= John Seddon (Unitarian) =

English Unitarian minister

John Seddon (1719–1769) was an English Unitarian minister.

==Life==
The son of Peter Seddon (1689–1731), dissenting minister at Penrith, Cumberland (1717–19), and Cockey Moor in the parish of Middleton, Lancashire (1719–31), he was born in 1719 at Lomax Fold, Little Lever, in the parish of Bolton, Lancashire. On his father's death, Seddon's education was undertaken by the congregation of Cross Street, Manchester. He was at Stand Grammar School under William Walker; then at the Kendal Academy (entered 1733) under Caleb Rotheram; and at Glasgow University from 1739, where he was a pupil of Francis Hutcheson. He is said to have graduated M.A., but of this there is no record.

On leaving Glasgow, he became assistant at Cross Street to Joseph Mottershead, and was ordained on 22 October 1742. He was a preacher of facility and power, and pursued an independent line in theology.

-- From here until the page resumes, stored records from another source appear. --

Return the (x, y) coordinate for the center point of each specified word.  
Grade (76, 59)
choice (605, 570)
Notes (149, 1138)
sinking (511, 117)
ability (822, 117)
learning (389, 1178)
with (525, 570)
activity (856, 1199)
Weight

Joseph Priestley, when at Warrington (1761–8), speaks of Seddon as "the only Socinian in the neighbourhood".

Seddon advocated the doctrine of the simple humanity of Christ. He embodied his views in a series of six sermons, of which the first was preached on 27 May 1761. A contemporary account describes the excitement produced by his utterances; his outspokenness won for him increased respect, though he made few converts. The sermons were not published till 1793. They anticipated the historical argument of Priestley.

Seddon lived on good terms with neighbouring clergy, especially with John Clayton, the Jacobite.

After a long illness, Seddon died on 22 November 1769, and was buried in Cross Street Chapel. His library was sold on 26 February 1770.

==Family==
He married, in 1743, Mottershead's eldest daughter, Elizabeth (died 1765), and left a son, Mottershead Seddon.

The preacher John Seddon of Warrington (1725–1770), with whom he is often confused, is said to have been a second cousin.

==Works==
He edited, with preface, The Sovereignty of the Divine Administration, &c., 1766, by Thomas Dixon (1721–1754). His Discourses on the Person of Christ, Warrington, 1793, were edited with An Account of the Author, by Ralph Harrison, at the suggestion of Joshua Toulmin.